Many of the attacks above start with a workload that should never have been admitted in the first place. Paste a Kubernetes manifest below to see whether it ships any of the high-risk patterns this section catalogues — privileged containers, host mounts, missing NetworkPolicy targeting, automounted SA tokens.

Open the full YAML Analyzer →

Version-Specific Notes (Kubernetes 1.36)

Several controls relevant to attack-vector mitigation have stabilised in recent Kubernetes versions:

  • Pod Security Admission — GA since 1.25. The restricted profile blocks the workload patterns behind privileged-escape, hostPath, and supplemental-group-injection vectors.
  • Anonymous authentication restriction — Beta in 1.31, GA in 1.33. The --anonymous-auth-config flag lets the API server accept anonymous requests only on specific endpoints (such as /healthz), eliminating the historic "anonymous can hit any path" exposure.
  • Bound ServiceAccount tokens — Default behaviour. Tokens are projected with audience and expiration, so the long-lived tokens that powered classic SA-token-abuse paths are no longer the default.
  • User namespaces (hostUsers: false) — GA in 1.33. Reduces the impact of container-escape vectors by mapping in-pod root to an unprivileged UID on the host.

Removed APIs that previously enabled common attacks:

  • PodSecurityPolicy — Removed in 1.25. Clusters that still rely on PSP are unprotected; migrate to PSA or a policy engine (Kyverno, Gatekeeper).
  • extensions/v1beta1 Ingress — Removed in 1.22. Use networking.k8s.io/v1, which supports modern path-type semantics and TLS configuration.

Always check the Kubernetes deprecation guide before upgrading; security-relevant fields move through alpha/beta gates that are tied to feature-gate flags on the API server.

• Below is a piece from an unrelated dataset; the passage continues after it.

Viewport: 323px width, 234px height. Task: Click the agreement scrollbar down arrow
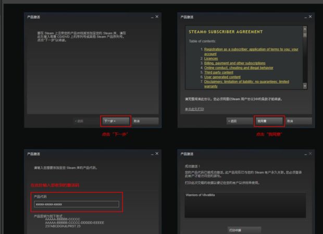point(305,85)
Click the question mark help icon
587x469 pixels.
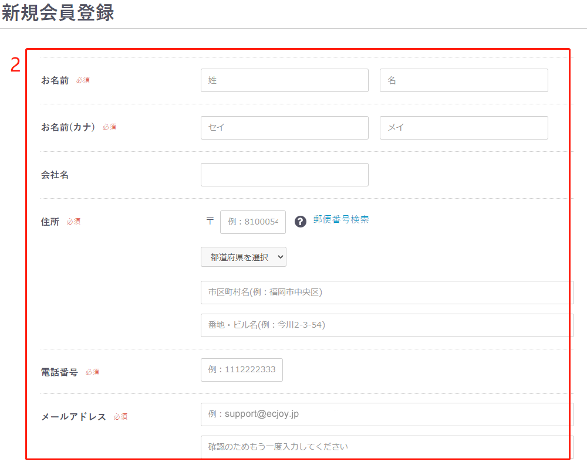pyautogui.click(x=301, y=222)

Defensive Principles for Threat Modelling

These principles apply when reasoning about every category above.

Assume Breach

Design controls so that a single compromised pod cannot reach cluster admin. NetworkPolicy, RBAC scoping, and automountServiceAccountToken: false are the three controls that most often interrupt the escalation chain.

Map Privilege to Blast Radius

Before granting a permission, ask "what does compromise of this identity allow?". A ClusterRole with secrets/get cluster-wide is a single SSRF away from leaking every Secret in the cluster.

Detect at Runtime

Static admission catches known-bad manifests; runtime detection catches the unknown. Pair Pod Security Admission with Falco or Tetragon for behaviours that bypass policy.

Verify Provenance

Treat every image and chart as untrusted until proven otherwise. Image signing (Cosign, Notation) plus admission-time verification is the only durable answer to supply-chain attacks.

Security Warning

Educational Content Only

The information and scripts in this section are intended for educational and security research purposes only. They demonstrate how attackers exploit misconfigurations and vulnerabilities in Kubernetes clusters.

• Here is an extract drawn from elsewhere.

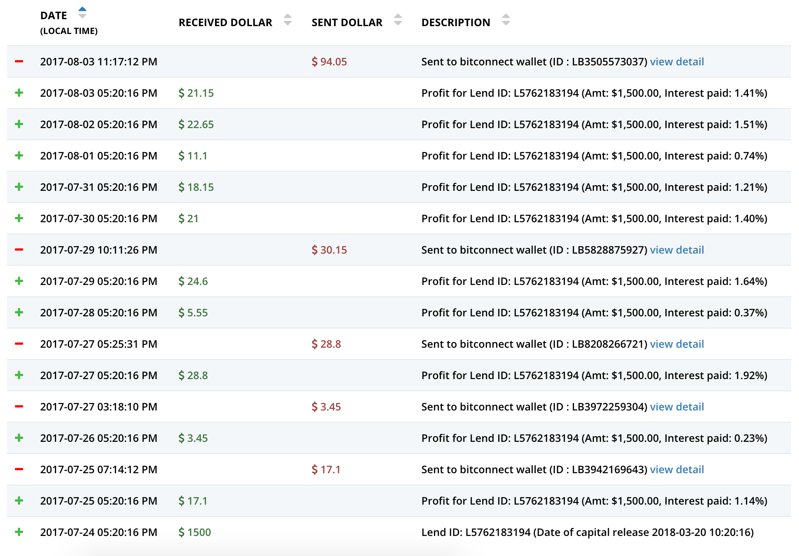Screen dimensions: 799x556
Task: Sort table by Date column arrows
Action: [x=82, y=13]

Do not run these techniques on production systems or unauthorized environments.

Use this content only in controlled, isolated testing environments where you have explicit permission. Misuse may violate company policies or legal regulations.

You are responsible for how you use this information.

Conclusion

The categories on this page cover the techniques that compromise real Kubernetes clusters. Pair each linked article with its corresponding best practice to close the gap between threat and mitigation, and use the YAML analyzer above to validate manifests before they reach production.